Santa, being a just and equitable person, has already asked his data elves to tackle issues of algorithmic bias. Unfortunately, these data elves have overlooked some issues in machine learning security. Specifically, the issues of membership inference and model inversion.

Membership inference attacks

Membership inference is a class of machine learning attacks that allows a naughty attacker to query a model and ask, in effect, “Was this example in your training data?” Using the techniques of Salem et al. or a tool like PrivacyRaven, an attacker can train a model that figures out whether or not a model has seen an example before.

Being Naughty to See Who Was Nice: Machine Learning Attacks on Santa’s List

From a technical perspective, we know that there is some amount of memorization in models, and so when they make their predictions, they are more likely to be confident on items that they have seen before — in some ways, “memorizing” examples that have already been seen. We can then create a dataset for our “shadow” model — a model that approximates Santa’s nice/naughty system, trained on data that we’ve collected and labeled ourselves.

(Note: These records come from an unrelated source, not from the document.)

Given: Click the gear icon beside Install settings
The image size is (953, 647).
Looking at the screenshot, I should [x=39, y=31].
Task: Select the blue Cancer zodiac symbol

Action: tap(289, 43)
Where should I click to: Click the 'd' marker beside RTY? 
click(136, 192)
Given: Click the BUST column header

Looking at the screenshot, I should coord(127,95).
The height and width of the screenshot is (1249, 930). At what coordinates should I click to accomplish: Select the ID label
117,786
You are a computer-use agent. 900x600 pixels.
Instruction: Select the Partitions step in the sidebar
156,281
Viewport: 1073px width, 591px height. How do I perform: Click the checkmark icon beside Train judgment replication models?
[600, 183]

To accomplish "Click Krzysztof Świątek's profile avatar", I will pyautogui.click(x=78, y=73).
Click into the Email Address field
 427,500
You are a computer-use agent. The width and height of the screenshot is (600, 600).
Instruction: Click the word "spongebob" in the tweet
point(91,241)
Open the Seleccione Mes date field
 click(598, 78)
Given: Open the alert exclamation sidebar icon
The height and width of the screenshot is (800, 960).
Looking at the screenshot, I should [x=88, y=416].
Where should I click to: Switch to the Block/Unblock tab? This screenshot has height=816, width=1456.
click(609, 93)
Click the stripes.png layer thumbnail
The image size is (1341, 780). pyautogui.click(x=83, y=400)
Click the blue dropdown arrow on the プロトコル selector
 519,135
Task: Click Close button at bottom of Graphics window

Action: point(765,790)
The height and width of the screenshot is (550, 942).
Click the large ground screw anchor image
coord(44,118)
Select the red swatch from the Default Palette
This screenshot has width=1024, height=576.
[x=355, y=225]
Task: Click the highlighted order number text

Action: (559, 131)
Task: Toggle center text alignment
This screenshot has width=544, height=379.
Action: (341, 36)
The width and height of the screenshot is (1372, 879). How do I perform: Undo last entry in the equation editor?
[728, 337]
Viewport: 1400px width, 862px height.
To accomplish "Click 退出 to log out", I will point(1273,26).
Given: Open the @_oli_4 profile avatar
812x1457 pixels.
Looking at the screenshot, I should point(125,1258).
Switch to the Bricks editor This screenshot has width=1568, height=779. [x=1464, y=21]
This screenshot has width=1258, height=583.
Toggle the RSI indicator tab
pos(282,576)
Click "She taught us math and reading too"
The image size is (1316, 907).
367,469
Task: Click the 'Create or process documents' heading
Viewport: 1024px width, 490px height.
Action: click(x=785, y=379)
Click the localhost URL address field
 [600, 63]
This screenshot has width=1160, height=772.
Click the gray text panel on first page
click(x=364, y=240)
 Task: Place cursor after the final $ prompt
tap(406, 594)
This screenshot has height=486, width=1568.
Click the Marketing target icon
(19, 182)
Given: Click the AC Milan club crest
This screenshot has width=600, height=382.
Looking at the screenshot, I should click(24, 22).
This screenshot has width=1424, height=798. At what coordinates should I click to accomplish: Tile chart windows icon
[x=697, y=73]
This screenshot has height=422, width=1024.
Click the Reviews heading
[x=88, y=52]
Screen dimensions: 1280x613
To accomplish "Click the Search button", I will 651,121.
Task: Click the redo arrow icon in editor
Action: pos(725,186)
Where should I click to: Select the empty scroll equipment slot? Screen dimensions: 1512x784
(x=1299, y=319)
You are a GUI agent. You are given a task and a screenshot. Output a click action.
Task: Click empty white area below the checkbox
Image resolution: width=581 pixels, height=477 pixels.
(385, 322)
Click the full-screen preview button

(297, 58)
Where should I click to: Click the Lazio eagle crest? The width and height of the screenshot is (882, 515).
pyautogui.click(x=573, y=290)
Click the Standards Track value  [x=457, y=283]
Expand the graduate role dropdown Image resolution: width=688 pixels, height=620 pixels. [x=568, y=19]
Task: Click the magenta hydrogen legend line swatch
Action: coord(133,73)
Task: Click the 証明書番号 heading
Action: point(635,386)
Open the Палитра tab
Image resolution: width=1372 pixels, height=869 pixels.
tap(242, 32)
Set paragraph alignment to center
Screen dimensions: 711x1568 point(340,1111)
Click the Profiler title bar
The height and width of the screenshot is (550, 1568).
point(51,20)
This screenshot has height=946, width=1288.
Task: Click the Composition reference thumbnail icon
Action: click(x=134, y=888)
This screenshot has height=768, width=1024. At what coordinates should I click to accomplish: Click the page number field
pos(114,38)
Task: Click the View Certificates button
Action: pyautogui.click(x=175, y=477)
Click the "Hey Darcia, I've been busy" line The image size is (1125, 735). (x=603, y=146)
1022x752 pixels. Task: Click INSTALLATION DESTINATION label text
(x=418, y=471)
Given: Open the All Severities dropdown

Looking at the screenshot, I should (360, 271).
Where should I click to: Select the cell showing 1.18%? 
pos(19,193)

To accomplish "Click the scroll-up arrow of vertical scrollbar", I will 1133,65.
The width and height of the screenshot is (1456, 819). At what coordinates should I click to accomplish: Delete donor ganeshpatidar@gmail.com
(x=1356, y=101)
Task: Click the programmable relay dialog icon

We can then take the training data and label the outputs of this model with a “True” value — it was in the training dataset. Then, we can run some additional data through the model for inference and collect the outputs and label it with a “False” value — it was not in the training dataset. It doesn’t matter if these in-training and out-of-training data points are nice or naughty — just that we know if they were in the “shadow” training dataset or not. Using this “shadow” dataset, we train a simple model to answer the yes or no question: “Was this in the training data?” Then, we can turn our naughty algorithm against Santa’s model — “Dear Santa, was this in your training dataset?” This lets us take real inputs to Santa’s model and find out if the model was trained on that data — effectively letting us de-anonymize the historical nice and naughty lists!

Model inversion

Now being able to take some inputs and de-anonymize them is fun, but what if we could get the model to just tell us all its secrets? That’s where model inversion comes in! Fredrikson et al. proposed model inversion in 2015 and really opened up the realm of possibilities for extracting data from models. Model inversion seeks to take a model and, as the name implies, turn the output we can see into the training inputs. Today, extracting data from models has been done at scale by the likes of Carlini et al., who have managed to extract data from large language models like GPT-2.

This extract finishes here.